**PETUNJUK TUGAS**
Salin bagian teks bacaan tentang cuaca ekstrem, mulai dari "SEMARANG – Memasuki" dan terus sampai "Provinsi Jateng Safrudin.", tanpa mengubah satu kata pun.

**TEKS BACAAN**
◇ ◇ ◇

Abdul Azis. (foto setyo herlambang)
SEMARANG – Memasuki cuaca ekstrim saat ini, harus ada koordinasi antara legislatif, eksekutif, dinas terkait, dan BPBD. Dengan begitu, persiapan antisipasi di titik rawan dapat tertangani dengan baik.
Demikian disampaikan oleh Wakil Ketua Komisi E DPRD Provinsi Jateng Abdul Azis, saat menjadi pembicara dalam Dialog bersama Parlemen yang disiarkan melalui JFM Jatayu Semarang di Setos Hotel Kota Semarang, Selasa (23/2/2021). Narasumber lainnya yakni Plt. Kepala Pelaksana Harian (Kalakhar) BPBD Provinsi Jateng Safrudin.

◇ ◇ ◇

**DATA MENTAH**
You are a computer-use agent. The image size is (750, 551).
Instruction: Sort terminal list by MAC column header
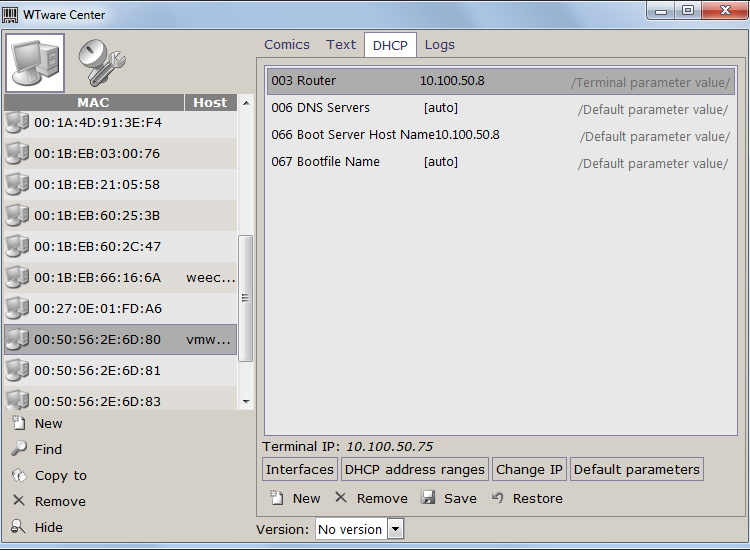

◇ ◇ ◇

**HASIL TUGAS**
SEMARANG – Memasuki cuaca ekstrim saat ini, harus ada koordinasi antara legislatif, eksekutif, dinas terkait, dan BPBD. Dengan begitu, persiapan antisipasi di titik rawan dapat tertangani dengan baik.
Demikian disampaikan oleh Wakil Ketua Komisi E DPRD Provinsi Jateng Abdul Azis, saat menjadi pembicara dalam Dialog bersama Parlemen yang disiarkan melalui JFM Jatayu Semarang di Setos Hotel Kota Semarang, Selasa (23/2/2021). Narasumber lainnya yakni Plt. Kepala Pelaksana Harian (Kalakhar) BPBD Provinsi Jateng Safrudin.